The [1 + 1] condensation of isonitrosoacetylacetone (Hisoacac) with o-phenylenediamine produces the diazepine (HLBD) (1), which reacts with Ni(OAc)(2) . 4H(2)O (1:1 molar ratio) to produce the mixed ligand complex (LBDN)Ni(OAc) (2), where LBDN is the anion of the half unit obtained by hydrolysis of one HLBD imine linkage. The reaction of (2) (1 mol) with mono-, bi- and trichloroethanoic acid (1 mol) or picric acid (1 mol) led to the exchange of the acetate in (2) with the anion of the added acid [(3)-(6), respectively]. The supramolecular structure of (2)-(6) is achieved through the dimerization of these complexes via intermolecular hydrogen bonding of the LBDN -NH2 group of one molecule and the monodentate acetate group of another molecule.

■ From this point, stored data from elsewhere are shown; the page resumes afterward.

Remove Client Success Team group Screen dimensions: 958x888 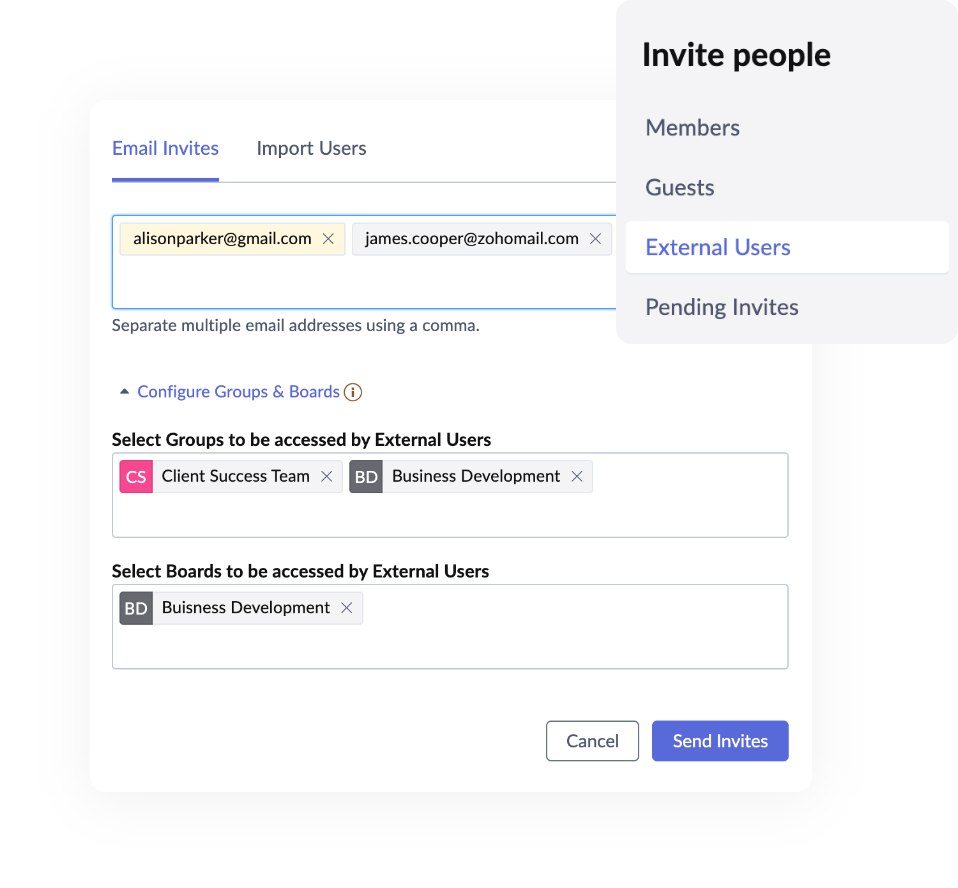(327, 477)
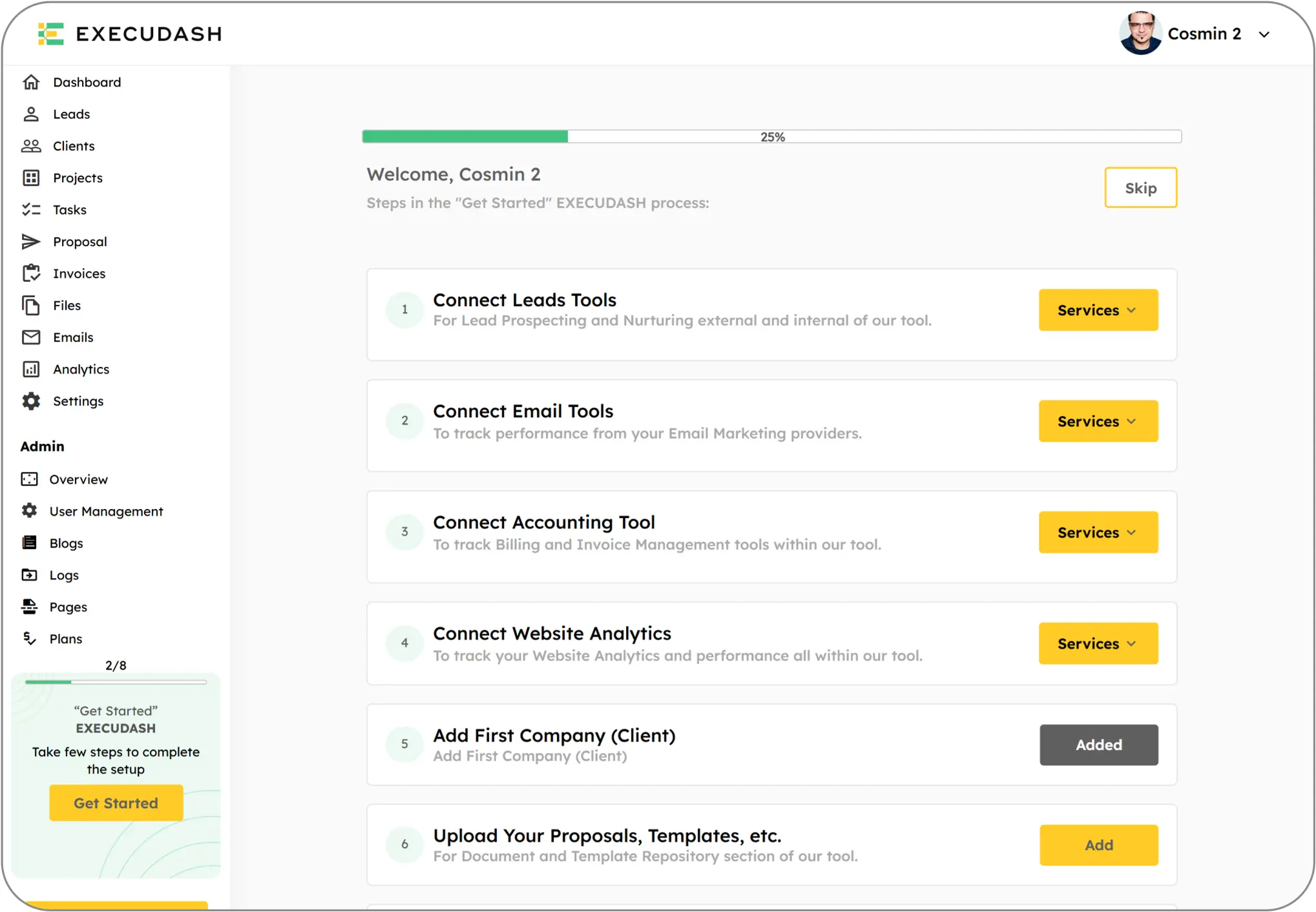Expand Services dropdown for Connect Leads Tools
Screen dimensions: 1316x912
(x=1098, y=310)
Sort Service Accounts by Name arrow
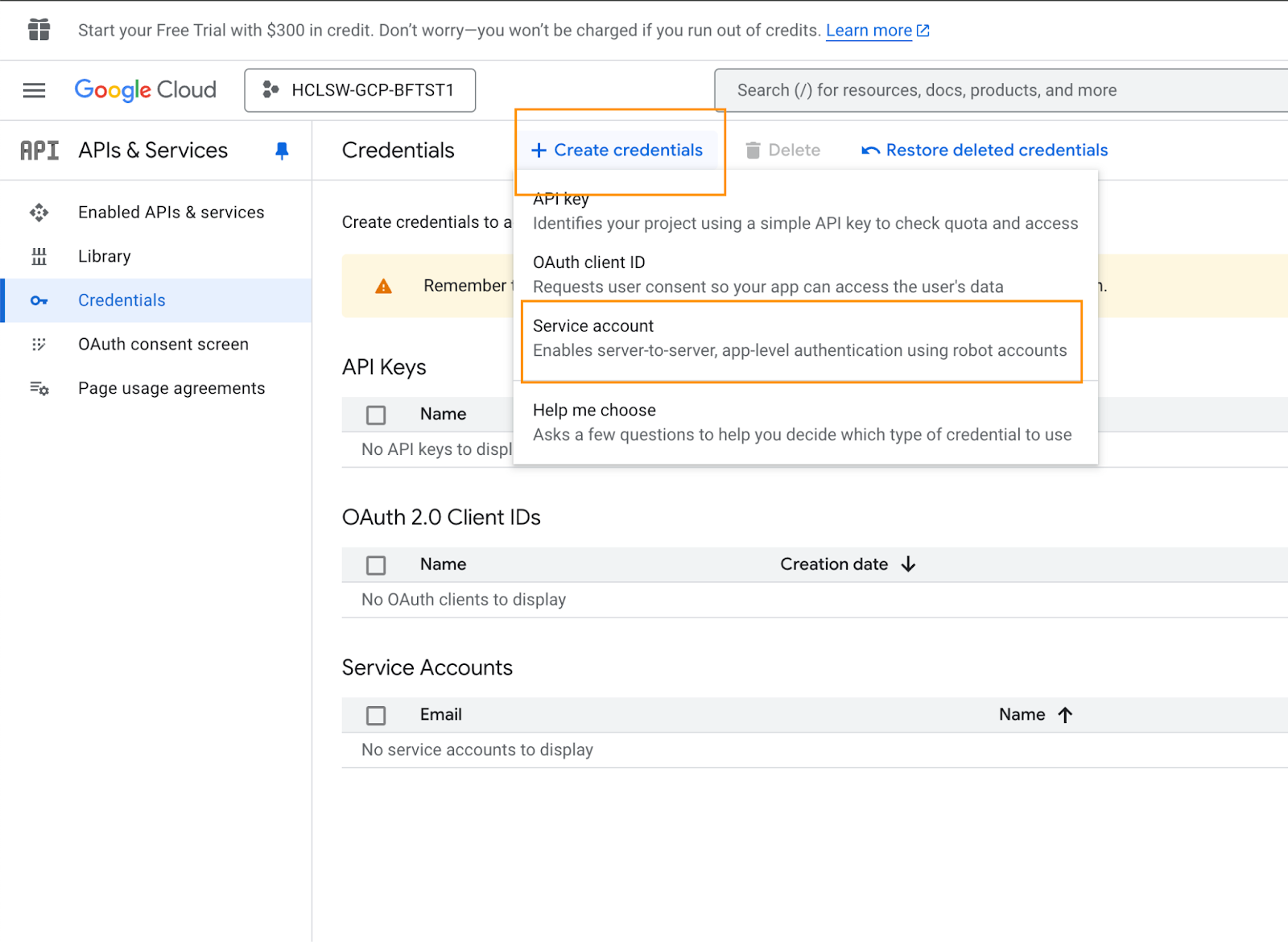Viewport: 1288px width, 942px height. (1065, 715)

The template reaction of o-phen with Hisoacac in the presence of Ni(OAc)(2) . 4H(2)O (1:2:2 and 1:2:1 molar ratios, respectively) led to the formation of (LBDN)Ni(OAc)(2)Ni(isoacac) (7) and (isophen)Ni (8), respectively; H(2)isophen is a symmetrical Schiff base ligand formed by the (2:1) in situ condensation of Hisoacac with o-phen. The (1:1) condensation of Hisoacac with p-phen produced the half unit Hisopphen (9), whose 1:1 molar ratio reaction with Ni(OAc)(2) . 4H(2)O led to the formation of (isopphen)Ni(OAc) . 2H(2)O (10). The amino group of the isopphen ligand is available for further coordination with the nickel(II) ion to produce the metallosupramolecular complexes {[two molecules of complex (10)] [Ni(OAc)(2)]} and {[complex (10)] [Ni(OAc)(2) . H2O]} from the 2:1 and 1:1 molar ratio reactions, respectively, of (10) with Ni(OAc)(2) . 4H(2)O. The 1:1 molar ratio reaction of (10) with Hisoacac led to replacement of OAc by isoacac. The suggested structures of the ligands and their coordination compounds are based on analytical, chemical, spectral data and magnetic moments.